What to work on> Print out the records precisely, keeping each line identical to its source.

Dataset excerpts>
-.-.-

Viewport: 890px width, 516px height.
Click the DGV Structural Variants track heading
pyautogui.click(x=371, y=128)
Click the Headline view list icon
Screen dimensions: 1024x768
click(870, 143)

-.-.-

Solved exercise>
Viewport: 890px width, 516px height.
Click the DGV Structural Variants track heading
pyautogui.click(x=371, y=128)
Click the Headline view list icon
Screen dimensions: 1024x768
click(870, 143)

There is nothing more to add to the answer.